Authors: Michael Dibdin
At last, Zen lit his cigarette, then looked round in vain for an ashtray. Irritated by this delay, Lamboglia waved dismissively.
‘Use the floor. The nuns will clean it up. That’s what nuns are for.’
Zen released a breath of fragrant smoke.
‘It was precisely the fact that no one mentioned the possibility of murder which I found so significant,’ he said.

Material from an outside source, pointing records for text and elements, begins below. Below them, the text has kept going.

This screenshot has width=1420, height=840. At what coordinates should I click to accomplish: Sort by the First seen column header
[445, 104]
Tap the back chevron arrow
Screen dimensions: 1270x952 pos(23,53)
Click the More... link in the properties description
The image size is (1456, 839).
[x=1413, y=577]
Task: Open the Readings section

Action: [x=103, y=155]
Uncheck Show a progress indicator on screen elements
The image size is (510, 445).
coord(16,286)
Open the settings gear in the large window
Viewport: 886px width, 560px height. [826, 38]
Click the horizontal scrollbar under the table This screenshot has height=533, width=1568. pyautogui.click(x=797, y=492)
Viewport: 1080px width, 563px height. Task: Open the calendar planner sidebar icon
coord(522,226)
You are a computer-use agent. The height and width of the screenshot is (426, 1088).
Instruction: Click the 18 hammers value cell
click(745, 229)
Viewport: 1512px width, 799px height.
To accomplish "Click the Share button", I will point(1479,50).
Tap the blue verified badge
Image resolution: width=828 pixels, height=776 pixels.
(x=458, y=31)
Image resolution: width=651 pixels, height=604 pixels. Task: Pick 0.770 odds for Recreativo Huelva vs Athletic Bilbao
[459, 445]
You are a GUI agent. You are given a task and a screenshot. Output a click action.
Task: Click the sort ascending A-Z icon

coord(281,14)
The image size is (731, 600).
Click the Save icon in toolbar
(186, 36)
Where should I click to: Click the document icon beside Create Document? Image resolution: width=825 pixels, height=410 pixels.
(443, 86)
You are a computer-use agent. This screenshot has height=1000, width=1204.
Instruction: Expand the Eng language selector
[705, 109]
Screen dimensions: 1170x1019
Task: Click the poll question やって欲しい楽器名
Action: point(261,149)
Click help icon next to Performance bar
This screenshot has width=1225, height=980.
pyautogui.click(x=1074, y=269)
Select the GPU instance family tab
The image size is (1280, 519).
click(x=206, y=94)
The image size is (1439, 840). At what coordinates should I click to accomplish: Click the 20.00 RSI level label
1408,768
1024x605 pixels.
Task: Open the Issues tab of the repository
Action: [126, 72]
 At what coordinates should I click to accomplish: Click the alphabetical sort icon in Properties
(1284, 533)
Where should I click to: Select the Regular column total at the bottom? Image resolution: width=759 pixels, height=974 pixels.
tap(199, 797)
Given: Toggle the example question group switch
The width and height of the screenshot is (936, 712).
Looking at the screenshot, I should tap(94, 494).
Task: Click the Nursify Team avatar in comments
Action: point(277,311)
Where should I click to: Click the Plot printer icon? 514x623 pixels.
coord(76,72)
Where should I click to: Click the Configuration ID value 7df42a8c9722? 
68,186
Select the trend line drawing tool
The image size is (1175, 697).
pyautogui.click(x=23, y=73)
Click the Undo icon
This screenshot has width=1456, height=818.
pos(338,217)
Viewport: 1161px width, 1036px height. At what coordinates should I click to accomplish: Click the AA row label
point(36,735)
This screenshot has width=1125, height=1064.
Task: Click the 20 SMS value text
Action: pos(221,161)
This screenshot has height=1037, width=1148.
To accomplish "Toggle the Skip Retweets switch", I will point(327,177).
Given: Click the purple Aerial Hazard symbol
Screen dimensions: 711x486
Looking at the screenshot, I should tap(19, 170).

Lamboglia gave a sneering laugh.
‘That’s absurd.’
‘On the contrary. I wasn’t asked to investigate Ruspanti’s death but to confirm that he had committed suicide. When I offered to do so without more ado, as a good Catholic, the archbishop made it quite clear that he wanted more than that. ‘Do whatever you need to do,’ he told me, ‘whatever must be done to achieve the desired result.’
‘Exactly!’ cried Lamboglia. ‘To determine the truth!’
Zen shrugged.
‘No one mentioned that word either.’
‘Because it was taken for
granted
!’
Zen tapped his cigarette, dislodging a packet of ash which tumbled through the air to disintegrate on the smooth flagstones.
‘Then the members of the Curia are a great deal less subtle than they have been given credit for,’ he replied.
Lamboglia rapped the table authoritatively.
‘Don’t be impertinent! You had no right to conceal anything from us.’
‘Excuse me, monsignore, but Archbishop Sánchez-Valdés explicitly instructed me to take whatever action I considered necessary without consulting him or his colleagues.’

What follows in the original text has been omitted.